(Collected data)
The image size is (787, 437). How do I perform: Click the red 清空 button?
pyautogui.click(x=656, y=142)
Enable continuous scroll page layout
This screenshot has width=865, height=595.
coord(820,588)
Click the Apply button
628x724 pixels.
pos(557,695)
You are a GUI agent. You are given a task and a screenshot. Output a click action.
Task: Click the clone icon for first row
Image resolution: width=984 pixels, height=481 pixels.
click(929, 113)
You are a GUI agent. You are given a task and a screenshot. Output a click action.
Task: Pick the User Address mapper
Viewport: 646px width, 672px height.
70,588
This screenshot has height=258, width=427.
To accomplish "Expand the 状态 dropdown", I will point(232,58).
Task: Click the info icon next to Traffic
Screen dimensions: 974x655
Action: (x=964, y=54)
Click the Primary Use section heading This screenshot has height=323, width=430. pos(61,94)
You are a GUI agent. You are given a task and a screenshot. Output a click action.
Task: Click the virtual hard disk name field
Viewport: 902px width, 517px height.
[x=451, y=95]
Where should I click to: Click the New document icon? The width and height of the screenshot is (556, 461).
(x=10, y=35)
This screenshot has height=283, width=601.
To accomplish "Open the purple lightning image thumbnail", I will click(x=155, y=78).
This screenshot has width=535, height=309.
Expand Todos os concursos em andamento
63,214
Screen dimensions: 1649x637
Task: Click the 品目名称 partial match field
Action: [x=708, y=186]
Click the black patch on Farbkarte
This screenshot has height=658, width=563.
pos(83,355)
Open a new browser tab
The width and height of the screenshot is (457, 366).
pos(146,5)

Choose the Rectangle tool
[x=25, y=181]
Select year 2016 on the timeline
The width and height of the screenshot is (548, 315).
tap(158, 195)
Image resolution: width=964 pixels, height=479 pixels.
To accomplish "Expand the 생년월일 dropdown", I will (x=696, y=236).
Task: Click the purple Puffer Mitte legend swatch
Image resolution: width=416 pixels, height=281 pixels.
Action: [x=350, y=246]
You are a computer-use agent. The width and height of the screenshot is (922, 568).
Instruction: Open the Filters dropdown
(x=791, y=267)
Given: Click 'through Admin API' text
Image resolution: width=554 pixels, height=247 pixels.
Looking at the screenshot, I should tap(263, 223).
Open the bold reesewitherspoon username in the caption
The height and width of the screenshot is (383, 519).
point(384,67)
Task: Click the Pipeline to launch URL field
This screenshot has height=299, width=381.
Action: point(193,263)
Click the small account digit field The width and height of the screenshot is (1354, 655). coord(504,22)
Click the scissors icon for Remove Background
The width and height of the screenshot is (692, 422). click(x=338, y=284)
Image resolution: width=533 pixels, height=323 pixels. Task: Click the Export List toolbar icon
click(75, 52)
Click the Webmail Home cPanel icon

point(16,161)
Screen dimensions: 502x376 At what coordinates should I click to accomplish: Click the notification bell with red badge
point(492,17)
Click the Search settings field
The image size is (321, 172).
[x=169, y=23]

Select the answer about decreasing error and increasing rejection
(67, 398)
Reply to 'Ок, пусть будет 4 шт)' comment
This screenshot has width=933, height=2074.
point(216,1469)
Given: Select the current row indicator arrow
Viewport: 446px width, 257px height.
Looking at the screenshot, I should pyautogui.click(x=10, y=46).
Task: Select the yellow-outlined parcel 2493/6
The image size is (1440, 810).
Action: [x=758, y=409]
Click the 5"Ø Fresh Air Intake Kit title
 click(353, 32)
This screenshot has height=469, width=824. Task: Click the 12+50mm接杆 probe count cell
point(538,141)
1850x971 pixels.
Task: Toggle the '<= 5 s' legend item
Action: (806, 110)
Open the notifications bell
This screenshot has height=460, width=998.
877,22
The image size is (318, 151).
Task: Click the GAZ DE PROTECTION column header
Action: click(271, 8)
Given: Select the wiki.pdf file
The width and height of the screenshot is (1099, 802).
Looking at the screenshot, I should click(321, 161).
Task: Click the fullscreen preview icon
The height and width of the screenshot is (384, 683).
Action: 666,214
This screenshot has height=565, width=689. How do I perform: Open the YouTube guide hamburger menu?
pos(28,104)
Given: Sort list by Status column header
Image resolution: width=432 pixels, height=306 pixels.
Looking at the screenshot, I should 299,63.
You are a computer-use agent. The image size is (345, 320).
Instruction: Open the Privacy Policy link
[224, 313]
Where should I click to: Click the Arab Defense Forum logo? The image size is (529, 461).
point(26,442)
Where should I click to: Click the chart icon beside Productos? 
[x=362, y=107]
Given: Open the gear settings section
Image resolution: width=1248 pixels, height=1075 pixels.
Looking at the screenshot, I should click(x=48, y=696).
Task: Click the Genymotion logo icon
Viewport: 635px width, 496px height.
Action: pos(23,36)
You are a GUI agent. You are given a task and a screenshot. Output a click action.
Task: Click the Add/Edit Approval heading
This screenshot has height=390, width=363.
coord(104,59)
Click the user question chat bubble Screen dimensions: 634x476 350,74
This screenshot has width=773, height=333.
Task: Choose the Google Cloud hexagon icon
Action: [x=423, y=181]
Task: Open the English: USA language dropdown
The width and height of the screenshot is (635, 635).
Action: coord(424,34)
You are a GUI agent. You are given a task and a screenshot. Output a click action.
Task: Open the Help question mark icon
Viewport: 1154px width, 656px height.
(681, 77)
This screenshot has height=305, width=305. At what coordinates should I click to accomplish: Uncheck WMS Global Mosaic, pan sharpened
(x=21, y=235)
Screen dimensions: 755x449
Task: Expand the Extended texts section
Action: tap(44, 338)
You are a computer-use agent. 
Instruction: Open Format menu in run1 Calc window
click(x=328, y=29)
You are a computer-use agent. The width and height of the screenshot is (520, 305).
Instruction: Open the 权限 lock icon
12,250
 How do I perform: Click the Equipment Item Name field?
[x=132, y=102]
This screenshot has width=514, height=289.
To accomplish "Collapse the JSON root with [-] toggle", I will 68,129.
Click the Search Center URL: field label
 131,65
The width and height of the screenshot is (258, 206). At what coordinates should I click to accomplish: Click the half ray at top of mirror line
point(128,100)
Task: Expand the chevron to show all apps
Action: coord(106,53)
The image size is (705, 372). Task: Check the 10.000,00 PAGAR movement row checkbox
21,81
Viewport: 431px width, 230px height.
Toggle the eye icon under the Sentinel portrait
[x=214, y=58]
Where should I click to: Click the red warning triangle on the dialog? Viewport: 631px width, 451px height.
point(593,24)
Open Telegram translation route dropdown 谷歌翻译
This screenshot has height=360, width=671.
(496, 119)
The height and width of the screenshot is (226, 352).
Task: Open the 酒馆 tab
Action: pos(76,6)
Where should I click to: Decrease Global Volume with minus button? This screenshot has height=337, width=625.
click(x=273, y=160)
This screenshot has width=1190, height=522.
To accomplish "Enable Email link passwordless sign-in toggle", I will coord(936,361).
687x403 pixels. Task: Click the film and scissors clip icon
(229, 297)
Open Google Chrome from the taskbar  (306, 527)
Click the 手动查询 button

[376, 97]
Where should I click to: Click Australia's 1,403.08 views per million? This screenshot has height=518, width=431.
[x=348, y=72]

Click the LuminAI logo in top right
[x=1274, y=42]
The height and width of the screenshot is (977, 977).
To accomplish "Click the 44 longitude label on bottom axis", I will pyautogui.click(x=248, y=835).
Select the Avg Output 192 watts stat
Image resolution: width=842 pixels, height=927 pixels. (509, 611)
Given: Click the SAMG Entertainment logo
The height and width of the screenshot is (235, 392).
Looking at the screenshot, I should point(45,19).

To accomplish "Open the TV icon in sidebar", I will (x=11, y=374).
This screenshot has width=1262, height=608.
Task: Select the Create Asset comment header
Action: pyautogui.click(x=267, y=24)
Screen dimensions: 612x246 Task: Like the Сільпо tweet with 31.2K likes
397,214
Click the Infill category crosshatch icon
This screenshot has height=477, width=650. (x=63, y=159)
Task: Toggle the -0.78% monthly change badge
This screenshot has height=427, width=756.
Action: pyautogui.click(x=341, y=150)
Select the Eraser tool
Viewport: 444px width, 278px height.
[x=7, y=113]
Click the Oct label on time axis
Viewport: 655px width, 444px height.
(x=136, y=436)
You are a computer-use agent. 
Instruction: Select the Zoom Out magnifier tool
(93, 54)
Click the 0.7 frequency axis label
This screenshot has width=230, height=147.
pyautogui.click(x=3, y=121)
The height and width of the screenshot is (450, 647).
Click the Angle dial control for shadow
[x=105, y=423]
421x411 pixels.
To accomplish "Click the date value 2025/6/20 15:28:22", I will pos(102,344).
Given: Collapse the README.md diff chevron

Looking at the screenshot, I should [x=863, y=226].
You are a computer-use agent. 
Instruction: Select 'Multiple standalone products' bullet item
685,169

* Work task *
Please write out, exactly as they appear, only the lines from the one holding "Instruction: Select the" through the end of the data.

* Your response *
Instruction: Select the Zoom Out magnifier tool
(93, 54)
Click the 0.7 frequency axis label
This screenshot has width=230, height=147.
pyautogui.click(x=3, y=121)
The height and width of the screenshot is (450, 647).
Click the Angle dial control for shadow
[x=105, y=423]
421x411 pixels.
To accomplish "Click the date value 2025/6/20 15:28:22", I will pos(102,344).
Given: Collapse the README.md diff chevron

Looking at the screenshot, I should [x=863, y=226].
You are a computer-use agent. 
Instruction: Select 'Multiple standalone products' bullet item
685,169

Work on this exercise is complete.